Años más tarde, Mandeville sería una influencia fundamental en Adam Smith cuando escribió su magnum opus: La riqueza de las naciones. Aunque atribuirle la existencia de un orden económico a un solo pensador siempre resulta exagerado, Smith sí es frecuentemente citado como el padre filosófico del capitalismo (en ese orden de ideas, el abuelo sería Mandeville y el bisabuelo, Aristóteles). Todo esto para decir que la paradoja que identifica Mandeville es, en muchos sentidos, la materia prima de la que están hechos los cimientos que hoy sostienen al capitalismo. Es decir, la celebración de los vicios privados como la codicia y la competencia por el presunto beneficio público que traen es algo así como la misión y la visión (como dicen ahora los empresarios a falta de mayor ingenio) de esa gran empresa que llamamos capitalismo. Palabras más, palabras menos, el capitalismo es una máquina cuya gasolina no es otra más que los vicios de la codicia y la competencia.
Y si bien es cierto que el culto a estos vicios ha engendrado un orden social que ha traído un crecimiento económico sin precedentes, la decadencia que ha provocado este paradigma es cada vez más irrefutable. En la medida en la que siga rigiendo esta forma de existir en el mundo, por mucho crecimiento económico que pueda garantizar, no nos espera otro futuro posible más allá de la catástrofe ambiental.
En caso de ser así, nuestro vicio se convertiría en el detonante de nuestra destrucción.

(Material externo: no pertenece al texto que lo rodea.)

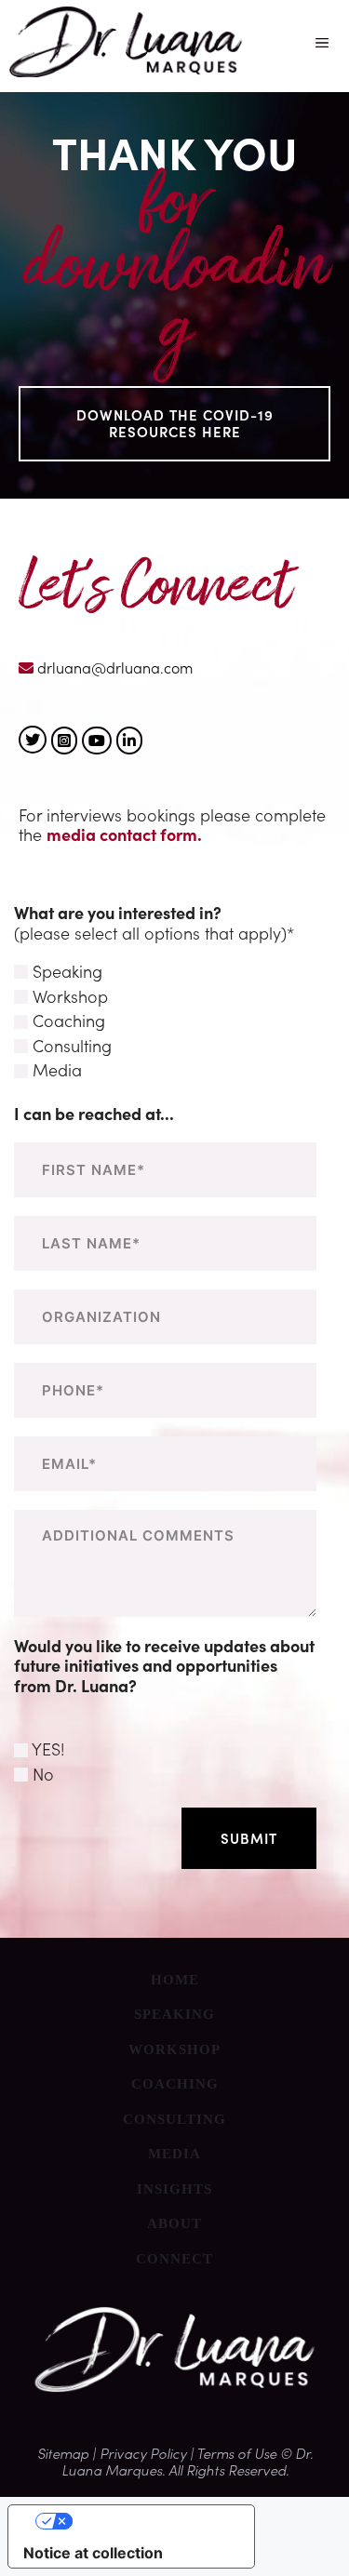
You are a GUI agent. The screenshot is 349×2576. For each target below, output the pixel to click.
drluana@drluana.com (113, 666)
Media (174, 2153)
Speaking (174, 2014)
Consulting (174, 2119)
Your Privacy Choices (150, 2521)
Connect (174, 2258)
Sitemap (64, 2453)
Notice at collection (93, 2552)
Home (175, 1979)
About (174, 2223)
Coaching (175, 2083)
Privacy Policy (143, 2453)
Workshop (174, 2049)
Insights (174, 2189)
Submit (249, 1838)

Además, a diferencia de lo que ocurría en tiempos de Mandeville y Smith, no podríamos estar más alertados acerca del futuro que nos espera si seguimos por este camino. Por eso, la catástrofe ambiental que está a la vuelta de la esquina no es un infortunio ni mucho menos un accidente; al contrario, caminamos directo y voluntariamente hacia nuestro colapso. Es un suicidio.

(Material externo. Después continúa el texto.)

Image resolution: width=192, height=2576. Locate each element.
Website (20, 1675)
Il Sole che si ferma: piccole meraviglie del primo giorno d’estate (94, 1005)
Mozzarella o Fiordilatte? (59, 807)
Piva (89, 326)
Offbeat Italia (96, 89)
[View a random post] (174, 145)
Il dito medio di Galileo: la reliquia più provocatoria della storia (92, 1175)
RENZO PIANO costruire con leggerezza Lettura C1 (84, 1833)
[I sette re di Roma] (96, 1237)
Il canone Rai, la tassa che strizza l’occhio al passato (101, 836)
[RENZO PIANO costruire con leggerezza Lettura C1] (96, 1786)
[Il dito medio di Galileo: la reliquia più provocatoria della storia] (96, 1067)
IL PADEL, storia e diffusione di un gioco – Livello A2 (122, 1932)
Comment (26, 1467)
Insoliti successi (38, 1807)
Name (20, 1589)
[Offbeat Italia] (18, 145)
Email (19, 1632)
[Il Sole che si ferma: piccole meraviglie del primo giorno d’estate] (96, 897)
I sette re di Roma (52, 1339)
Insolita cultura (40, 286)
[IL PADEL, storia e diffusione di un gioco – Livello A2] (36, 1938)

Peor aún es que ya tenemos más que identificada el arma con la que atentaremos contra nuestra vida: los combustibles fósiles. Según la ONU, los combustibles fósiles son responsables de alrededor del 70 % de las emisiones de gases de efecto invernadero y el 90 % de todas las emisiones de dióxido de carbono. Con todo y eso, los 195 países que asistieron la semana pasada a la COP 30 en Belém fueron incapaces de hacer cualquier mención explícita a los combustibles fósiles en el acuerdo final. Peor aún es que Estados Unidos, responsable de casi un cuarto de las emisiones de gases de efecto invernadero, ni siquiera asistió al evento. Como dice el propio Trump: “Drill, baby, drill!”. Por cierto, vale la pena dejar la constancia de que Colombia estuvo entre los pocos países que se apartaron de la decisión. Aun así, la conclusión resulta ineludible: a pesar de que somos perfectamente conscientes de la catástrofe que se avecina y de qué tenemos que hacer para evitarla, hemos decidido cruzarnos de brazos. Es un suicidio colectivo. A sabiendas, podríamos incluso dejar una nota de despedida que podría decir algo así:
Querido mundo:
Me voy porque le di rienda suelta a mi codicia, hasta el punto en el que la convertí en mi dios. Me voy porque mi vicio me destruye. Me voy porque me volví adicto al olor a gasolina. Me voy porque prefiero destruirme antes que desenmascarar a mis dioses. Me voy porque quizá realmente nunca quise estar aquí. Drill, baby, drill!